Research Centre: Architecture, Urbanism, and the Humanities Initiative
Active Dates: September 2016 -
Principal Investigators: Xiaoxuan Lu, Ivan Valin, Susanne Trumpf
Research Assistants: Howe Chan, Yuk Lun Allan Chong, Hiu Yan Monique Wong, Chun Ting Nick Yau
Division of Landscape Architecture, Department of Architecture, Faculty of Architecture, HKU
Design Trust Seed Grant (2017, 2018)
In Hong Kong, a tightly-controlled supply of land and great demand for development sustains some of the highest land values in the world and drives a notoriously dense form of urbanism. At a granular level, however, density, land-value, and land use are unevenly absorbed into the planning and development of the city. In the not-quite-meeting edges of introverted residential complexes, tethered to the unbuildable spaces of flyovers and on-ramps, clinging to steep hillsides and in the odd lots traded by planners and developers as they aggregate density, a counterpart urban form emerges: one of the in-between spaces revealing gaps and discontinuities in the urban fabric of the city. Studies about Hong Kong’s urban public space often contort definitions of publicness and openness to include the ambiguous, the informal, the hybrid, the quazi-, the fleeting, or the accidental. Hyperbole and phenomena notwithstanding, it is possible to see much of the city’s public realm as the straightforward spatial consequence of three circumstances of Hong Kong: its geology, ecology, and political economy.
Interstitial Hong Kong is a research-based project focusing on Hong Kong’s Sitting-out Areas, a unique public space typology distinguished by their small size and incidence in the interstices of Hong Kong’s physical structure. While the Hong Kong government maintains about 60 ‘parks’, it oversees more than 500 Sitting-out Areas and Rest Gardens that account for a significant proportion of its portfolio of parks, zoos and gardens. The spaces, together with district-level mini-interventions in the public realm, form the smallest features in the city’s formal network of public open space amenities.
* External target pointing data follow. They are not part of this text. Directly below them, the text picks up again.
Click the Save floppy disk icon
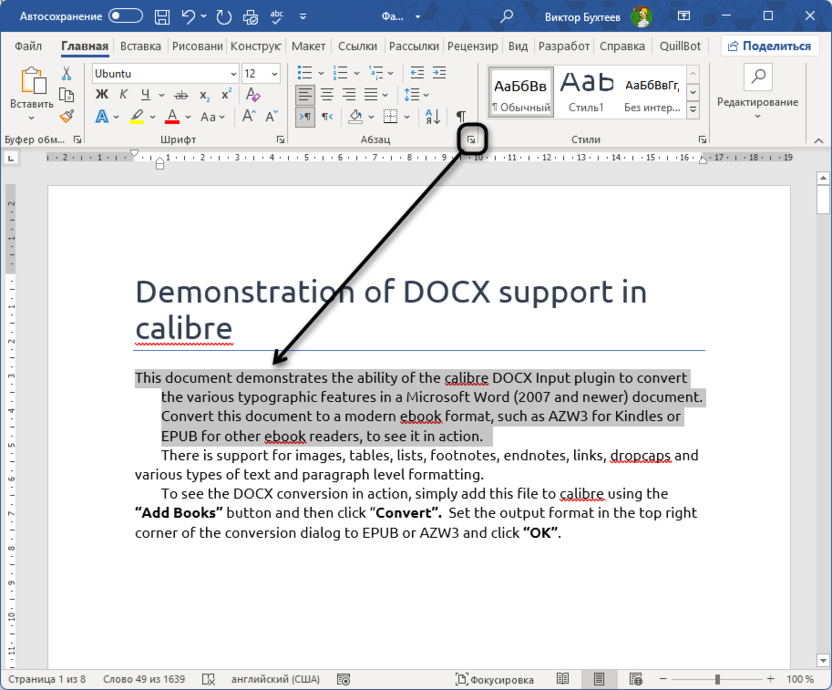 point(162,16)
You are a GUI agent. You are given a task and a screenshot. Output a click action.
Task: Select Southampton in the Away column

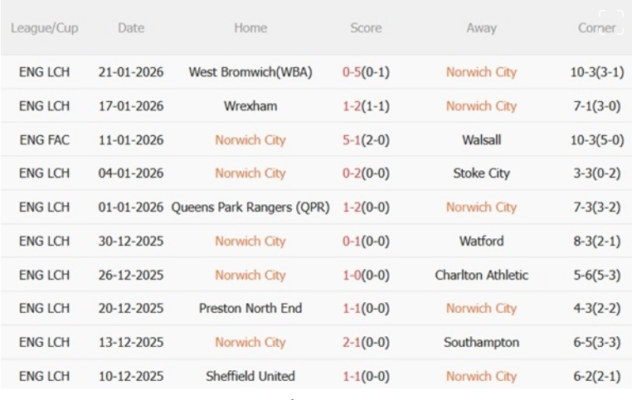tap(481, 342)
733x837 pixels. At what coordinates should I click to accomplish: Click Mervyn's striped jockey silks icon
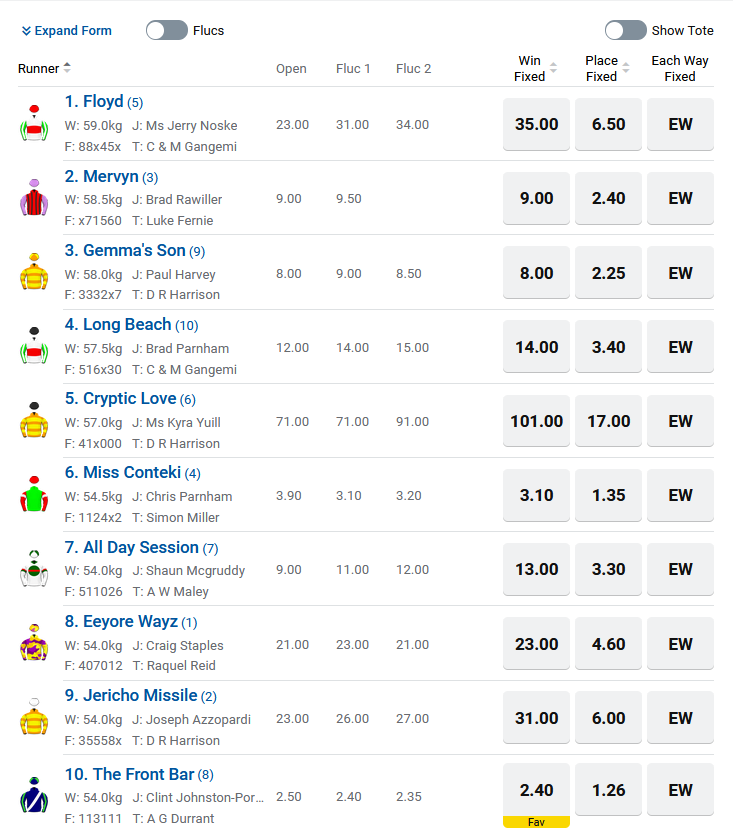pyautogui.click(x=34, y=198)
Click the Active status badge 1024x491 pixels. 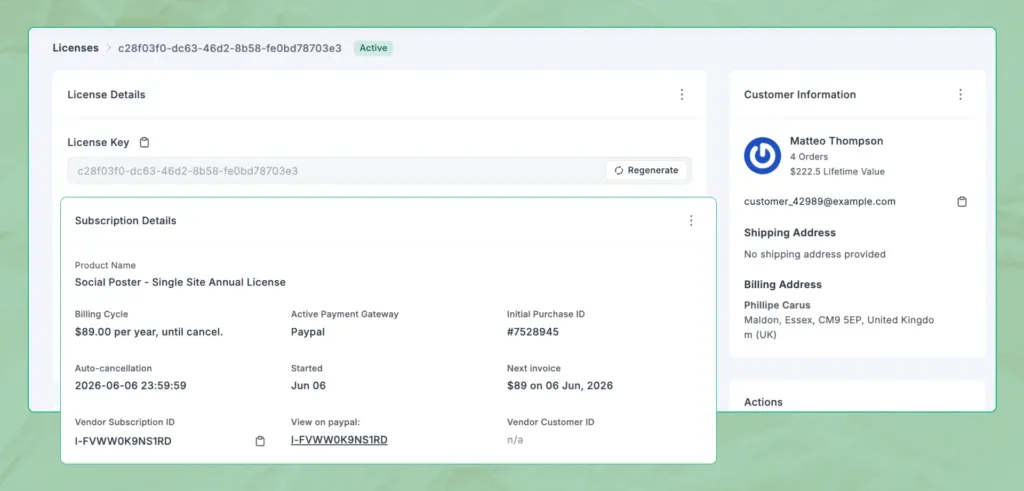(x=373, y=48)
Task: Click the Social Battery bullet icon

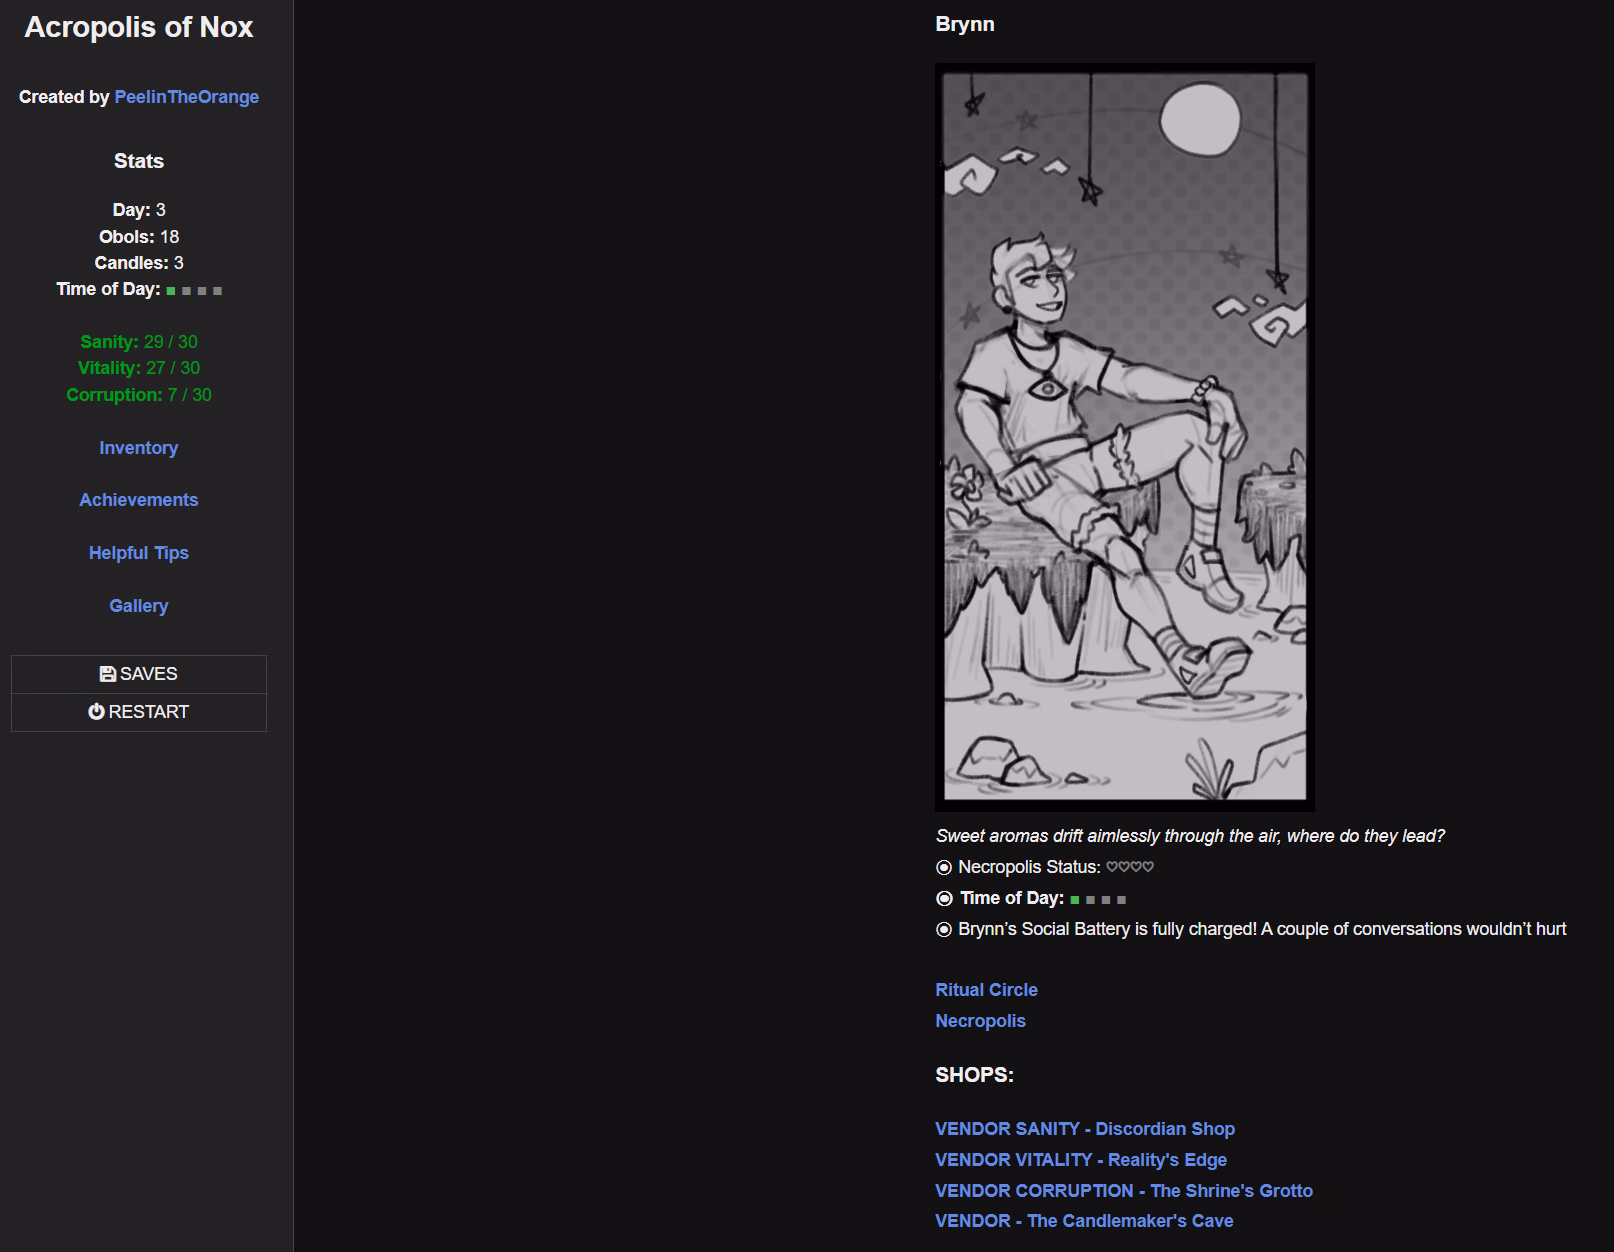Action: [x=944, y=930]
Referred to locally as saam kok see hang, or ‘three-cornered shit pit’, most Sitting-out Areas in Hong Kong feature little more program than, eponymously, a place to sit and rest. Sitting-out Areas do not impact the city’s formal structure and are relegated to the scraps of urban space with lesser value: the anomalies, gaps, interstices and mismatches. Nor do these spaces fit into a common typology of public space; they fall distinct from the square, street, and garden. Nevertheless, Sitting-out Areas form a unique type of shared space in the city and function as a synthesis of engineered infrastructure and leisure terrain.
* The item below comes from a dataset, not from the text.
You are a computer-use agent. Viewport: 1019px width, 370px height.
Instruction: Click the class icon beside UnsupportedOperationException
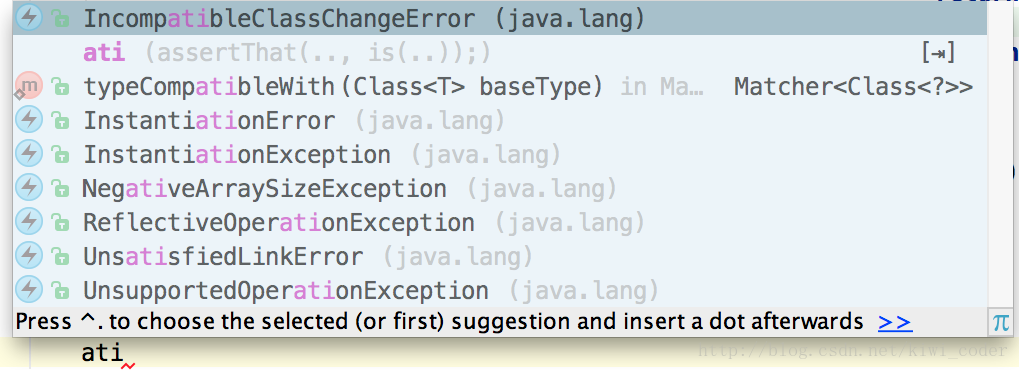point(28,289)

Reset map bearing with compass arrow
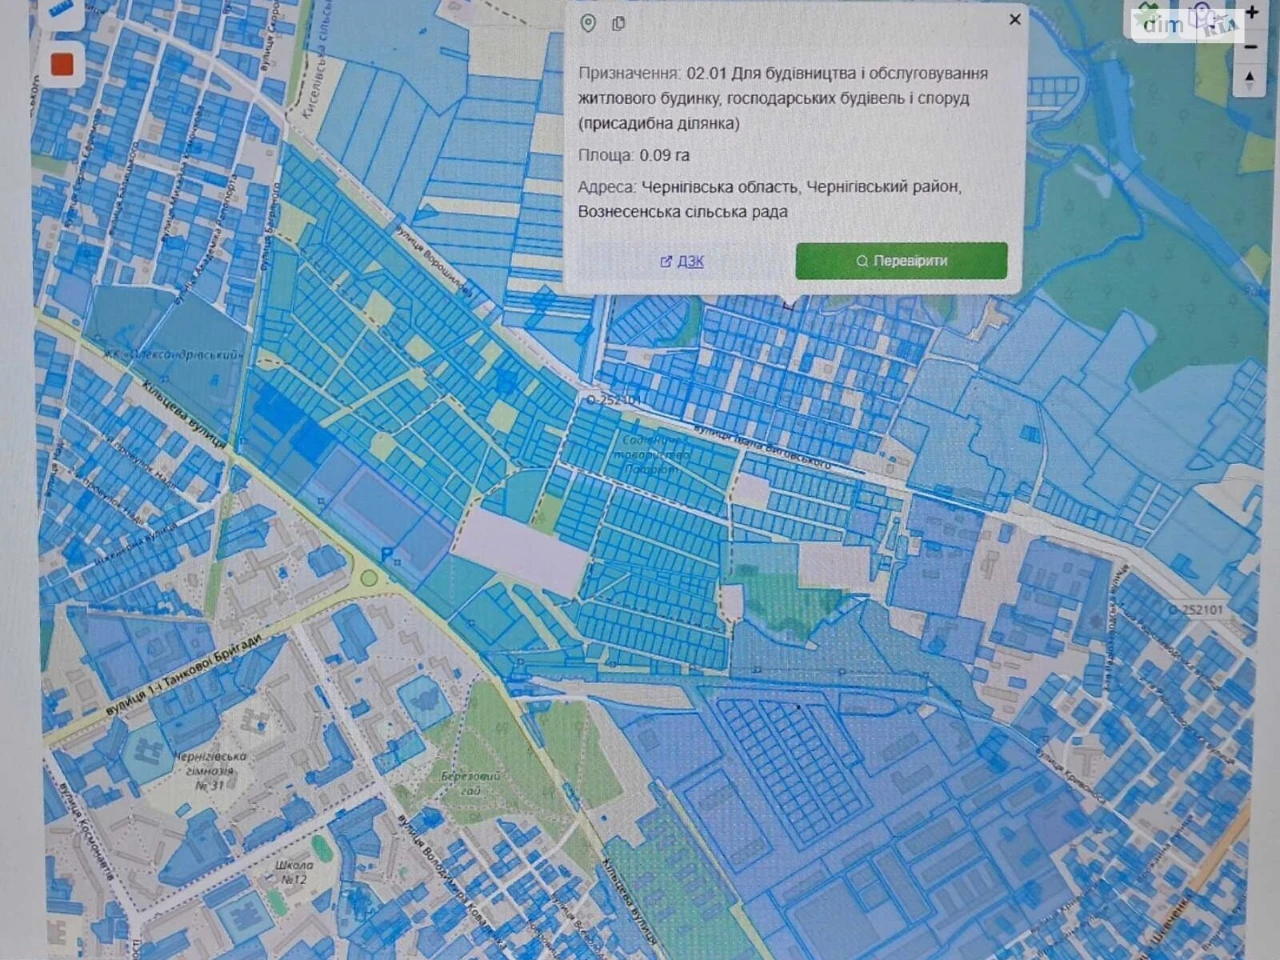[x=1250, y=80]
Interstitial Hong Kong has been developed and promoted through various outlets. With research funding from Design Trust as well as HKU Department of Architecture, key works have been completed by the project team, notably a journal article and 2 public exhibitions in Shanghai (Oct 2017 – Jan 2018) and Hong Kong (April-May 2018). A bilingual illustrated survey on Hong Kong’s Sitting-out Areas will be published through LUMINOCITY Press (光明城) by the end of 2018. LUMINOCITY is a high-end professional publishing brand specialized in urbanism & architecture, which, was initiated in 2012 as a subsidiary of Tongji University Press.